Corporate Law of Limited Liability Tax Advantage

Selling shares has another definite advantage which is to get out from under the liability that comes with holding shares.  As long as the shares belong to the seller, so does the risk. When shares are sold, the liability is transferred as well.

Define Your Structure: Corporate Bylaws

Buyers Should Purchase Assets

Typically, buyers shy away from purchasing shares because they are interested in the assets of the company versus the shares.  Shares come with liability and are more about the bones of the company in the marketplace rather than the current status of the business.

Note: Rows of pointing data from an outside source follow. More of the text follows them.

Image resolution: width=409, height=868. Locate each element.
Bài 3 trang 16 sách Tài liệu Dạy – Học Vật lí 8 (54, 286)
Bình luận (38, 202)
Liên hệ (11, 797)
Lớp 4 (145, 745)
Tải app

When a buyer only wants the assets of the business, such as the physical inventory, equipment, fixtures, trademarks and other intellectual property, and products, the business exists in a different form when purchased.  It is then dumped into a new business vehicle that is owned by the buyer.  The process is called an asset transfer or asset purchase. This type of business deal does not involve the liability of the business that was present prior to the purchase.

Game Changer

Just about the time you learn the rules of buying and selling a business, you may learn that everything has flipped around.  That’s true because every deal that transpires in buying and selling a business is unique.  The carryforward of asset depreciation being nearly NIL due to the Undepreciated Capital Cost of the assets is one reason a situation might change.  Or, a seller may not wish to sell the business assets in order to prevent a recapture.  Non-competition clauses and a myriad of other complicated issues may also play a role in the purchase and selling of a business.

The wisest move a buyer or a seller of a business in Canada can make is to secure the counsel of a Vancouver expert in business law to help ensure the transaction is a winning one.